INPUT Start Marker
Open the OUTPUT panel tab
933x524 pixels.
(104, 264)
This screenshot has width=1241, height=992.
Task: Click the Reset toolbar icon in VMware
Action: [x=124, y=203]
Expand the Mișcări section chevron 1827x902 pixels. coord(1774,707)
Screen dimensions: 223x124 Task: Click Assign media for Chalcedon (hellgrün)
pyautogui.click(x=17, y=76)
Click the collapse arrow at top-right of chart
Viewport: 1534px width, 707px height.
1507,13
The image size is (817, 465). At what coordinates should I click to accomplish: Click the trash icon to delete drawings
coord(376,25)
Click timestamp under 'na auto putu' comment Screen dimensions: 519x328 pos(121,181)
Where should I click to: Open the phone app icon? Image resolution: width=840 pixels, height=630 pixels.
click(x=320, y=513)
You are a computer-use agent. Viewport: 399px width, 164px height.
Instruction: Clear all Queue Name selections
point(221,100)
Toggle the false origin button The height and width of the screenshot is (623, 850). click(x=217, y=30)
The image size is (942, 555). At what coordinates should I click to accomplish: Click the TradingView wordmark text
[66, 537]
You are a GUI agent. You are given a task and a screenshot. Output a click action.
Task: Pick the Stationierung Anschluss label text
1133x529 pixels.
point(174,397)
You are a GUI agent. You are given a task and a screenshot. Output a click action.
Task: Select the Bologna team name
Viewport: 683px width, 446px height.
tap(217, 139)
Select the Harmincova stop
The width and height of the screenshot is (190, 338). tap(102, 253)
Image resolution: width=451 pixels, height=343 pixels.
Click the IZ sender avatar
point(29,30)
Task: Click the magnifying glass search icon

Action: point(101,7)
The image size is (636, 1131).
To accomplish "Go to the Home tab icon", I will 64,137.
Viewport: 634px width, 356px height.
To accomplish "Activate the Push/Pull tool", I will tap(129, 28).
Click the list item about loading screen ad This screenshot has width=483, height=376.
INPUT End Marker
**ASSIGNMENT**
The data should be printed again exactly, line for line.

**SOLUTION FOR THIS TASK**
Open the OUTPUT panel tab
933x524 pixels.
(104, 264)
This screenshot has width=1241, height=992.
Task: Click the Reset toolbar icon in VMware
Action: [x=124, y=203]
Expand the Mișcări section chevron 1827x902 pixels. coord(1774,707)
Screen dimensions: 223x124 Task: Click Assign media for Chalcedon (hellgrün)
pyautogui.click(x=17, y=76)
Click the collapse arrow at top-right of chart
Viewport: 1534px width, 707px height.
1507,13
The image size is (817, 465). At what coordinates should I click to accomplish: Click the trash icon to delete drawings
coord(376,25)
Click timestamp under 'na auto putu' comment Screen dimensions: 519x328 pos(121,181)
Where should I click to: Open the phone app icon? Image resolution: width=840 pixels, height=630 pixels.
click(x=320, y=513)
You are a computer-use agent. Viewport: 399px width, 164px height.
Instruction: Clear all Queue Name selections
point(221,100)
Toggle the false origin button The height and width of the screenshot is (623, 850). click(x=217, y=30)
The image size is (942, 555). At what coordinates should I click to accomplish: Click the TradingView wordmark text
[66, 537]
You are a GUI agent. You are given a task and a screenshot. Output a click action.
Task: Pick the Stationierung Anschluss label text
1133x529 pixels.
point(174,397)
You are a GUI agent. You are given a task and a screenshot. Output a click action.
Task: Select the Bologna team name
Viewport: 683px width, 446px height.
tap(217, 139)
Select the Harmincova stop
The width and height of the screenshot is (190, 338). tap(102, 253)
Image resolution: width=451 pixels, height=343 pixels.
Click the IZ sender avatar
point(29,30)
Task: Click the magnifying glass search icon

Action: point(101,7)
The image size is (636, 1131).
To accomplish "Go to the Home tab icon", I will 64,137.
Viewport: 634px width, 356px height.
To accomplish "Activate the Push/Pull tool", I will tap(129, 28).
Click the list item about loading screen ad This screenshot has width=483, height=376.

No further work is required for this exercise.